Excuse me, but it is an attorney’s job to tell his/her client when they’re crossing the line and to stop. And that’s really important when your client is the President of the United States, because when the President crosses the line into illegality, he can get the country into serious trouble and cause lots of damage.
When Alberto Gonzales said “the President has the inherent authority under the Constitution as commander in chief to engage in [warrantless spying on Americans]” he failed to do his job. He was not supporting “the President’s war policies.” He was sanctioning the commission of felonies. And he continues to this day to sanction the commission of felonies and to participate in a cover up preventing lawful investigations by Congress and his own DoJ of the scope of those felonies and how they came to be committed. When Gonzales said it was okay to kidnap people, render them to other countries to be interrogated, to use “aggressive interrogation techniques,” hold people indefinitely without charges, deny detainees rights guaranteed by the Geneva Conventions, let alone those guaranteed by our Constitution, statutes and treaties, he was not “holding firm on the President’s war policies.” He was sanctioning war crimes.
The editors of the New York Times have much to atone for, via articles by Judith Miller and the still ensconced Michael Gordon, in recklessly helping this regime mislead the country into an aggressive war — itself a war crime. The least the Times could do is stop making the argument that when an Administration commits felonies and war crimes, the attorney who told them it was okay was just being loyal in supporting the war and his President.
The second story, by stenographer Sheryl Gay Stolberg, is as silly and ignorant as the first article is legally and ethically abhorrent. Stolberg tells us that now that Rove and Gonzales are gone, the Bush/Cheney regime can make a fresh start, since the two main targets of most of the Congressional investigations are now leaving the White House.
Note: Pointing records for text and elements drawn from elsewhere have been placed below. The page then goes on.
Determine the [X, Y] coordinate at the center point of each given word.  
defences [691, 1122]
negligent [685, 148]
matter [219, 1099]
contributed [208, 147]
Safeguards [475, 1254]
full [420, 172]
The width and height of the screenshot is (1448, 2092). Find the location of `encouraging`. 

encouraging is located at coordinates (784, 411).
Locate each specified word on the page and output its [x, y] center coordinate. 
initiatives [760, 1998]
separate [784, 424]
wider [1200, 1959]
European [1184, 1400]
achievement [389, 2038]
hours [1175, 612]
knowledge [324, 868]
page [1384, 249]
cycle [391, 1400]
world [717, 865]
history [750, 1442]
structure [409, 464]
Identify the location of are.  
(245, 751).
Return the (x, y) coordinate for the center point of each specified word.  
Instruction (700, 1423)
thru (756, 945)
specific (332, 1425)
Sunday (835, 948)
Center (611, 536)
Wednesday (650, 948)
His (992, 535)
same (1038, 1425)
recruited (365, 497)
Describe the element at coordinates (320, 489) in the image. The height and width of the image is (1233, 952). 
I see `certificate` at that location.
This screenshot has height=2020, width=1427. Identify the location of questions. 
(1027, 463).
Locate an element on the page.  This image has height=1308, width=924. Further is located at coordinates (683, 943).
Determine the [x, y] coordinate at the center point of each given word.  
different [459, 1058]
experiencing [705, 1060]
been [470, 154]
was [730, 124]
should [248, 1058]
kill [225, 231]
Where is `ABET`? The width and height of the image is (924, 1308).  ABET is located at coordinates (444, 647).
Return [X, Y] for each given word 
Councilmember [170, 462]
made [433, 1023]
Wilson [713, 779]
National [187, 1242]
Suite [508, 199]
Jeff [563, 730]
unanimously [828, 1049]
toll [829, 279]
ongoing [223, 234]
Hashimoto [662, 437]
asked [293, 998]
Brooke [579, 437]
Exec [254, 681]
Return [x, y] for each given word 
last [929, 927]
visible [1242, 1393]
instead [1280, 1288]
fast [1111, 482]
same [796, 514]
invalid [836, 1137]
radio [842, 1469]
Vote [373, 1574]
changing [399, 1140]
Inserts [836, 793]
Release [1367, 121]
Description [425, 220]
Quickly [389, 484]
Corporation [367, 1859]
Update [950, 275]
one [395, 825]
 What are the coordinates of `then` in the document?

And who are Ms. Stolberg’s sources for this wisdom? White House Counsel Dan Bartlett, followed by Ari Fleischer. Someone get Ms. Stolberg a pair of work gloves, because I wouldn’t want her to get blisters while carrying all the White House
whitewash water for the cynical Mssrs. Bartlett and Fleischer.
Earth to New York Times news editors: If you’re too lazy to read emptywheel and Greenwald, or Hardin-Smith or Josh and C&L, et al, try reading your own editorial page. You might even venture to read this important series from your rival, and ask yourself, why would the Washington Post’s Andrew Cohen entitle his excellent summary, Good riddance?
While Gonzales and Rove were themselves perpetrators of many of the illegal and unethical misdeeds of this Administration, they were also responsible for covering up the misdeeds of their principals and colleagues. The coverups that Gonzales and Rove are still engaged in are designed to prevent Congress and what’s left of the honorable US Attorneys in the Justice Department from discovering crimes likely committed in the White House. The evidence may well prove that these crimes were committed not merely for the benefit of the President and/or Vice President by overzealous supporters but on behalf of, and possibly with direct knowledge by, the President and Vice President of the United States.
Getting rid of Rove and Gonzales does not give this White House a “fresh start,” Sheryl. It physically removes from the White House two of the firewalls protecting the Administration, while not ending their cover up. And it gets two of the main accomplices out the door just ahead of Congressional subpoenas and possible contempt citations.